[Entries on finding words and elements]
::::::

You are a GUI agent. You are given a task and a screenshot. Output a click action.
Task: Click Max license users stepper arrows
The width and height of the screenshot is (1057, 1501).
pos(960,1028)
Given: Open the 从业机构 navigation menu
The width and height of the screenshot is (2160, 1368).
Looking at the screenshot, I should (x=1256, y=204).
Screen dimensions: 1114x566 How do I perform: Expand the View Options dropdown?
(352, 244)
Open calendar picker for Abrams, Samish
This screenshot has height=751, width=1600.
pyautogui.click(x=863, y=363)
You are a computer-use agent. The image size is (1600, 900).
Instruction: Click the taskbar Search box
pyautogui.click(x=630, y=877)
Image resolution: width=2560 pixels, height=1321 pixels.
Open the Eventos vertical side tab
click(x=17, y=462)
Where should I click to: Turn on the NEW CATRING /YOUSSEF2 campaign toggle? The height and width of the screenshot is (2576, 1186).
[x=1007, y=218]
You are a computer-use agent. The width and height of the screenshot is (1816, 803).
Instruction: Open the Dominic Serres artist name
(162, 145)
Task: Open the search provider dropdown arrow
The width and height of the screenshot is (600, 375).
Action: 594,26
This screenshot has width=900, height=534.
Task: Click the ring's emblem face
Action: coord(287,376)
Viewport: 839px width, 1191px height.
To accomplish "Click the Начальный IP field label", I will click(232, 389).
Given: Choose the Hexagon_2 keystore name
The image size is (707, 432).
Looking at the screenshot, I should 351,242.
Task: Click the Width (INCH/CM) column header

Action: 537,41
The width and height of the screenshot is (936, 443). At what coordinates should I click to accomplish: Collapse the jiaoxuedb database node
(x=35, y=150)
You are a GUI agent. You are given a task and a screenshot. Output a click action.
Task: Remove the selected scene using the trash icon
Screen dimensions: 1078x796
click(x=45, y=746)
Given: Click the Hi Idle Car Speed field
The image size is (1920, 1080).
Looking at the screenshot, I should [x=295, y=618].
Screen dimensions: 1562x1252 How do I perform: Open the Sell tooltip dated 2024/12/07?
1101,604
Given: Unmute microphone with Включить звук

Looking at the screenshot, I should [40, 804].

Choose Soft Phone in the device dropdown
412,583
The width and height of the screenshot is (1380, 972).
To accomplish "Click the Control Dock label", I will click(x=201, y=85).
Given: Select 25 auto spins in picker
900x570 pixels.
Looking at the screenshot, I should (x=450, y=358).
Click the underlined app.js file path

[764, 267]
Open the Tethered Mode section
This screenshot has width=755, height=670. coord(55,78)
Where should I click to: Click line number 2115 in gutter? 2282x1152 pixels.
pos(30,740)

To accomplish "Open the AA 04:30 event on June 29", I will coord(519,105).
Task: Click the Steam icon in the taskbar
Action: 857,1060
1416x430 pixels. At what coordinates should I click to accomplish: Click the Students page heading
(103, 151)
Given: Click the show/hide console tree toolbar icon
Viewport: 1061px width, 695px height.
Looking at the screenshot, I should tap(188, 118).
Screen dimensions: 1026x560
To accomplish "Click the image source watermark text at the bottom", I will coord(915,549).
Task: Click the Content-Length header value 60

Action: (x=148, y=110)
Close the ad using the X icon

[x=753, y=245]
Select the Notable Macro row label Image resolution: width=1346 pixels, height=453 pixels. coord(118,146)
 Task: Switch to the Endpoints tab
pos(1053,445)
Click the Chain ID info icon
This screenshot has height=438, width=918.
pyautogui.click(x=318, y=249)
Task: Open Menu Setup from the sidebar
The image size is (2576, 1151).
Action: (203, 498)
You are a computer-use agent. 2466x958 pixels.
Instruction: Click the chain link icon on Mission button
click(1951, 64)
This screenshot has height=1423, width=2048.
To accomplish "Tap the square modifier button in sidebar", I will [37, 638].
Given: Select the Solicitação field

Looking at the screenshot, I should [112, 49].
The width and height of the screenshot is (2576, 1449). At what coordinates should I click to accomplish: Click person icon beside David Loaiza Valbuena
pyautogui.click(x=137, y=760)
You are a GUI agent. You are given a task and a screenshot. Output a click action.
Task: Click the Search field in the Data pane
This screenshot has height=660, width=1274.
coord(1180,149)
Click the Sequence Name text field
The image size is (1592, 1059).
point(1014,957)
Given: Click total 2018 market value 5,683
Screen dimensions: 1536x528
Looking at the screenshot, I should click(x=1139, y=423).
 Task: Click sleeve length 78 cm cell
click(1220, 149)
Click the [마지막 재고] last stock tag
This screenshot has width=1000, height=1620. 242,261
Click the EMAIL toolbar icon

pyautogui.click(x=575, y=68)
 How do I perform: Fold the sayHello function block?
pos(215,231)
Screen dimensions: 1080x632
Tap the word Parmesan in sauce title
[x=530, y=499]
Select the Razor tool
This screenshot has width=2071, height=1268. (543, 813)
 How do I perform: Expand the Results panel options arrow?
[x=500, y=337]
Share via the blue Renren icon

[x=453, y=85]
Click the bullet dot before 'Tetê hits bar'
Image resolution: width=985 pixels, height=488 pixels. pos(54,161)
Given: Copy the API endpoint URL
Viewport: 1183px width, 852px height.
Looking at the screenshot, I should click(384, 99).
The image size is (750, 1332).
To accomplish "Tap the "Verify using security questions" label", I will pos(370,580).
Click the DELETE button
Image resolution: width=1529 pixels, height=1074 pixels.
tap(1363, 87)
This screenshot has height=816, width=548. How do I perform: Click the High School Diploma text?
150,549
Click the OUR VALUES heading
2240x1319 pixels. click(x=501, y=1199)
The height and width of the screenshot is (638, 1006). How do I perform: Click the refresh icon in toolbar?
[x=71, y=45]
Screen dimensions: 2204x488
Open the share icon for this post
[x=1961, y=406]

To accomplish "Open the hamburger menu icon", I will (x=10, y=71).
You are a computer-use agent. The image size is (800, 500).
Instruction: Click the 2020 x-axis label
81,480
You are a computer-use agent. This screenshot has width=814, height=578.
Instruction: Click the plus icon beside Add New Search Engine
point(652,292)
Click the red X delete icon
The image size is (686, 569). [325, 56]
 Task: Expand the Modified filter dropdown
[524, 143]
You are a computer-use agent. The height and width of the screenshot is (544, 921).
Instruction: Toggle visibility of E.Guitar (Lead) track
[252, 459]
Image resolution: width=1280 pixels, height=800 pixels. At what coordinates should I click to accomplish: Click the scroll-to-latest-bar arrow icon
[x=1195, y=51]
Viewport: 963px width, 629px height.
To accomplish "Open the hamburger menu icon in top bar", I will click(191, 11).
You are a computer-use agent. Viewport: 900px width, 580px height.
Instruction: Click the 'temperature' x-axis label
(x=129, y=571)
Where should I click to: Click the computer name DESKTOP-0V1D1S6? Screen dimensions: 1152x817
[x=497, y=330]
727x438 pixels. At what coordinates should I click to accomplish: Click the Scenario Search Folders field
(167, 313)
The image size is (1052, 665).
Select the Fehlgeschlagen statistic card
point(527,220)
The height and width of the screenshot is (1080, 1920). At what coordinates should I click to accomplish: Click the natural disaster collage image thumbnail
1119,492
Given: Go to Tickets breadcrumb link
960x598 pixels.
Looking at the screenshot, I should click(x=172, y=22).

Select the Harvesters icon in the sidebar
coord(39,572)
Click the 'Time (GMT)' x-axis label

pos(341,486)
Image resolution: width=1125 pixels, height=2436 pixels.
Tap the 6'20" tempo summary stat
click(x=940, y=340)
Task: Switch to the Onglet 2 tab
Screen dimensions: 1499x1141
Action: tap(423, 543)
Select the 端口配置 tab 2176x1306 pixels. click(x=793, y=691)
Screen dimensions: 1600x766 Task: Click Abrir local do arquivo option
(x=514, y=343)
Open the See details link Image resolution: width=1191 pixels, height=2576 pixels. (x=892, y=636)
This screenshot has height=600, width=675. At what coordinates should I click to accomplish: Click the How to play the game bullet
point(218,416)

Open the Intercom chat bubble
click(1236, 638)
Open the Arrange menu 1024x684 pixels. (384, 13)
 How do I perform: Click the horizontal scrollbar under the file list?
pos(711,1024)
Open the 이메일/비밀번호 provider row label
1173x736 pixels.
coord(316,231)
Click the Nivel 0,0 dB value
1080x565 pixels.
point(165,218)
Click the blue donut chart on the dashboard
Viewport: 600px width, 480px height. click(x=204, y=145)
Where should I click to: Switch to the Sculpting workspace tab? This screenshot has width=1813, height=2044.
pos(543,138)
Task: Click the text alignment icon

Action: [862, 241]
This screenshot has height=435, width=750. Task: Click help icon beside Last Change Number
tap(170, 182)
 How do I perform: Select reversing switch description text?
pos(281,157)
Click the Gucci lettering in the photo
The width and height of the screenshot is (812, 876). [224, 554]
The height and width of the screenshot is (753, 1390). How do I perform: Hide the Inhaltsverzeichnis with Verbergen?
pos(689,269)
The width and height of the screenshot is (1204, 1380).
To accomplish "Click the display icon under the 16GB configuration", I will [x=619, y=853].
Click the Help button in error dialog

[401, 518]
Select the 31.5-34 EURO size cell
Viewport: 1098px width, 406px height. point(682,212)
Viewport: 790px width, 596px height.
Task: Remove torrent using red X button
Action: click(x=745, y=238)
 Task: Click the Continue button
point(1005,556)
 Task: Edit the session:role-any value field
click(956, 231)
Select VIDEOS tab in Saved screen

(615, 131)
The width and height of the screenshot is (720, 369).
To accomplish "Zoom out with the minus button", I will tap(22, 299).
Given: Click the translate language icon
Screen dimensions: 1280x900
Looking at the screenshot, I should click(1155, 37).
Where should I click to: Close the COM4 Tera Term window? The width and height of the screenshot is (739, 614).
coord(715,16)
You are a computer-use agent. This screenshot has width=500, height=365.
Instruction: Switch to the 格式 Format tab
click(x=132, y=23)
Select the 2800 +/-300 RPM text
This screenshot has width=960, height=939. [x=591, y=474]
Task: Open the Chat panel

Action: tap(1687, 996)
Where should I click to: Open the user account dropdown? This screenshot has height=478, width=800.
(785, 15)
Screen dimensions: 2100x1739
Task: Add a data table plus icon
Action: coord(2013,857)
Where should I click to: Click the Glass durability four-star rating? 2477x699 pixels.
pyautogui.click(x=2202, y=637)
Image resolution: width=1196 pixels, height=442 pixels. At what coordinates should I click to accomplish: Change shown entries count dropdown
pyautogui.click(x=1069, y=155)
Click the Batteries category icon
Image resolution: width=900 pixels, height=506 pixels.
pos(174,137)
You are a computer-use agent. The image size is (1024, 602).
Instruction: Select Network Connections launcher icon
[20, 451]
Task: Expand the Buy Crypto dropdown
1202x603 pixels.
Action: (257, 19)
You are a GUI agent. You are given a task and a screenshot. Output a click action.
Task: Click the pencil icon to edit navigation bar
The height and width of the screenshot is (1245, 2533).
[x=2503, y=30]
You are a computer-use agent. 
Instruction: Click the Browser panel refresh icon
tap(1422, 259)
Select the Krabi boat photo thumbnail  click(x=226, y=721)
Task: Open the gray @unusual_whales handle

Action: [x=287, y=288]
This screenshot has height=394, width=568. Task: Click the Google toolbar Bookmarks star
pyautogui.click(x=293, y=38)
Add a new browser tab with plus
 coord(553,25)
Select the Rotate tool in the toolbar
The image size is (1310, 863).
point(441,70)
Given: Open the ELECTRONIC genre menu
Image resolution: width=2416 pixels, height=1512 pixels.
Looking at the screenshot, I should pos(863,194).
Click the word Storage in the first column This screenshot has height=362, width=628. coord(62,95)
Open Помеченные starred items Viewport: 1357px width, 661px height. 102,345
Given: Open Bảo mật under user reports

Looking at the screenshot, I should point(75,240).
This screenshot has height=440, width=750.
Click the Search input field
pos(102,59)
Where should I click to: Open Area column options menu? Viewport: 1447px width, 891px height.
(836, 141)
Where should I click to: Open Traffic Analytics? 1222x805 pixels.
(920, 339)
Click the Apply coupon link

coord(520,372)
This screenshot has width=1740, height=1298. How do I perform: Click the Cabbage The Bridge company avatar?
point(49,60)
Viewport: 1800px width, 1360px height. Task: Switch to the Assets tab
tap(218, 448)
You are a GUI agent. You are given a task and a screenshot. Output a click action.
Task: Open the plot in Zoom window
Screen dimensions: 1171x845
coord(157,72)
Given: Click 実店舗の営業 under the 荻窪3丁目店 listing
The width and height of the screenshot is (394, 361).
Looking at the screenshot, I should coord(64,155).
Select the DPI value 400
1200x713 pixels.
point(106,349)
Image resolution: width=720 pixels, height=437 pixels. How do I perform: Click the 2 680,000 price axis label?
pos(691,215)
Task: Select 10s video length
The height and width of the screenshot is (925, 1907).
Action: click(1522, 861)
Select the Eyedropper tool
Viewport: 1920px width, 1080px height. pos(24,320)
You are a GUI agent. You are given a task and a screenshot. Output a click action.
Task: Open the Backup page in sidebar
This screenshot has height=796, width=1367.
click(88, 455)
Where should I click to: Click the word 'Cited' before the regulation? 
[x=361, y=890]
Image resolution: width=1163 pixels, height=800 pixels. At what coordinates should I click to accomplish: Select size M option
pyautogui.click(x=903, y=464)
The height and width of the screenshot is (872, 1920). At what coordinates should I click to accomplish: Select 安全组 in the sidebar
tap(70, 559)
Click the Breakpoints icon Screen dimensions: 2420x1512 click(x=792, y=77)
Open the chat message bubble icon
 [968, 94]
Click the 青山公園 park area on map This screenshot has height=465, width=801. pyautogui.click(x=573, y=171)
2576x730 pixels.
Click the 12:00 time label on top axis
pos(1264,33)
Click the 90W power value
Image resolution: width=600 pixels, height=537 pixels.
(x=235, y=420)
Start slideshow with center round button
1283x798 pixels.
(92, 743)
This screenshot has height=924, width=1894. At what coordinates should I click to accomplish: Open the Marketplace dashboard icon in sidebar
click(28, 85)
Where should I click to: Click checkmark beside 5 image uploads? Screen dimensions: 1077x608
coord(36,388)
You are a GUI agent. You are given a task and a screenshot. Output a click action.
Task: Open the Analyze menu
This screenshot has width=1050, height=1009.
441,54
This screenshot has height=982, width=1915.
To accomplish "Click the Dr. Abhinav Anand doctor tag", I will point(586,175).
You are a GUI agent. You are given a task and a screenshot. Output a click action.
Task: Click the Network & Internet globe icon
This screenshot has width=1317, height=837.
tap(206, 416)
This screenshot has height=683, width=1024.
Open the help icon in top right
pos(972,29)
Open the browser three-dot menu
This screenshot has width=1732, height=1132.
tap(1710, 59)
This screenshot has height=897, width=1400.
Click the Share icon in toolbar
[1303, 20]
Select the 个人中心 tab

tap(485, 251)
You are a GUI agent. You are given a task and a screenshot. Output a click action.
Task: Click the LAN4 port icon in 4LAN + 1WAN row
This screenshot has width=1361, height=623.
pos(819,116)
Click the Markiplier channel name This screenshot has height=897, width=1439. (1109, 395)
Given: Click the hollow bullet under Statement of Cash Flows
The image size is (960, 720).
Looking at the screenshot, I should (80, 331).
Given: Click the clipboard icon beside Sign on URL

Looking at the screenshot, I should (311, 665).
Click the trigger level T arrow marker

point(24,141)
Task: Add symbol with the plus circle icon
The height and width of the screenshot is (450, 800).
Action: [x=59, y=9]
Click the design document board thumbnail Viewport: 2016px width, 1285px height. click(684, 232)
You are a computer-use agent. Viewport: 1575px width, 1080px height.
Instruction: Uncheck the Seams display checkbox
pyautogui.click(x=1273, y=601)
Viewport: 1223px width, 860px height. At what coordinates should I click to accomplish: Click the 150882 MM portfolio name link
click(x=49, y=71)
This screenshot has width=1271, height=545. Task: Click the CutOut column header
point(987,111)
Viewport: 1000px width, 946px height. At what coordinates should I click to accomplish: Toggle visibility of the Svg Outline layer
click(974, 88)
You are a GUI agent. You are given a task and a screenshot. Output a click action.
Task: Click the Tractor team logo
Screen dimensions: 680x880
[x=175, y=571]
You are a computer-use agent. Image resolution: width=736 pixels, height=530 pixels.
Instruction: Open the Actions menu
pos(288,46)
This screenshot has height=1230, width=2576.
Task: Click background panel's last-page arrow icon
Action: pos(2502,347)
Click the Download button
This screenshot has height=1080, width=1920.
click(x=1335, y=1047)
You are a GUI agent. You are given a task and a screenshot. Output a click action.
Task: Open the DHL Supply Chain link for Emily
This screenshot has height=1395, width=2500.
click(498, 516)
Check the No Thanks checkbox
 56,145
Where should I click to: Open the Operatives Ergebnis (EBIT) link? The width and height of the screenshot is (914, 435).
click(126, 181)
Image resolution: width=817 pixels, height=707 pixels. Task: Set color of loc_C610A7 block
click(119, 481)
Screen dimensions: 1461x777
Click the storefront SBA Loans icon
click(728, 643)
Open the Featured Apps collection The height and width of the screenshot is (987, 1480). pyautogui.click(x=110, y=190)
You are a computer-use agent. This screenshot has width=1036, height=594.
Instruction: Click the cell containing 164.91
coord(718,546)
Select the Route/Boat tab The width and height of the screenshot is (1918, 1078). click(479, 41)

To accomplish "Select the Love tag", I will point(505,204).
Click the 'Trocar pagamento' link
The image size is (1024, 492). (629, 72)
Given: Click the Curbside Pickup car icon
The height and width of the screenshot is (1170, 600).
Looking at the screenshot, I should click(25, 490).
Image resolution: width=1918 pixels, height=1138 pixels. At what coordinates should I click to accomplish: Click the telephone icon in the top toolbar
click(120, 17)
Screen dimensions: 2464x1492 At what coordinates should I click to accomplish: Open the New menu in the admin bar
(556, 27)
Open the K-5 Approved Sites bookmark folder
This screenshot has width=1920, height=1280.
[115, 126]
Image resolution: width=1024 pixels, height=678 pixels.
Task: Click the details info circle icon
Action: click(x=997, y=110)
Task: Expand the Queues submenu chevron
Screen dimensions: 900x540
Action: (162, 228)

::::::

Goal: Rewrite the rows from the start through the line containing "pyautogui.click(x=630, y=877)", inclusive, with "Instruction" renamed to "Command" and nothing else altered.

Solved problem:
You are a GUI agent. You are given a task and a screenshot. Output a click action.
Task: Click Max license users stepper arrows
The width and height of the screenshot is (1057, 1501).
pos(960,1028)
Given: Open the 从业机构 navigation menu
The width and height of the screenshot is (2160, 1368).
Looking at the screenshot, I should (x=1256, y=204).
Screen dimensions: 1114x566 How do I perform: Expand the View Options dropdown?
(352, 244)
Open calendar picker for Abrams, Samish
This screenshot has height=751, width=1600.
pyautogui.click(x=863, y=363)
You are a computer-use agent. The image size is (1600, 900).
Command: Click the taskbar Search box
pyautogui.click(x=630, y=877)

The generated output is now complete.